[Direction 1]:
According to the news column, which president took down the solar panels installed in 1979, and in what year?
[Direction 2]:
Write out the news column between "August 15, 2013" and "the historic building.", inclusive.
[Direction 3]:
Check each statement against the news column and answer yes or no, quoting the words that decide it: (a) President Jimmy Carter installed solar panels in 1979. (b) The solar panels being installed were manufactured outside the United States. (c) Bill McKibben is the founder of 350.org.

News Column

White House to Get U.S.-made Solar Panels

August 15, 2013

Dana Hull

white house
White House (file photo)

After years of urging by the solar industry, the White House confirmed Thursday that American-made solar panels are being installed on the First Family's residence as part of an energy retrofit that will improve the overall energy efficiency of the historic building.

Climate change activists, environmentalists and solar advocates applauded the move.

"Better late than never -- in truth, no one should ever have taken down the panels Jimmy Carter put on the roof way back in 1979," said Bill McKibben, founder of the environmental group 350.org. "But it's very good to know that once again the country's most powerful address will be drawing some of that power from the sun."

President Jimmy Carter installed solar panels in 1979, but they were taken down by President Ronald Reagan in 1986.

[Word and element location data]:
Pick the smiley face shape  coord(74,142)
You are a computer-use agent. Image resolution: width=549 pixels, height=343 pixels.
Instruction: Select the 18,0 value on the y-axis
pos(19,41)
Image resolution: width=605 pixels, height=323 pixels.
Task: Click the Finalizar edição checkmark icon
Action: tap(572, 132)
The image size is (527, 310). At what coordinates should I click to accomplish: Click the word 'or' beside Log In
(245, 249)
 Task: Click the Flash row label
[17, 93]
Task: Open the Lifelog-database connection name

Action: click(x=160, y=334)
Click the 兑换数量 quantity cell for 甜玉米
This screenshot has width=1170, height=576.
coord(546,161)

[Correct output 1]:
President Ronald Reagan took them down in 1986.

[Correct output 2]:
August 15, 2013

Dana Hull

white house
White House (file photo)

After years of urging by the solar industry, the White House confirmed Thursday that American-made solar panels are being installed on the First Family's residence as part of an energy retrofit that will improve the overall energy efficiency of the historic building.

[Correct output 3]:
(a) Yes: "President Jimmy Carter installed solar panels in 1979"
(b) No: "American-made solar panels are being installed"
(c) Yes: "Bill McKibben, founder of the environmental group 350.org"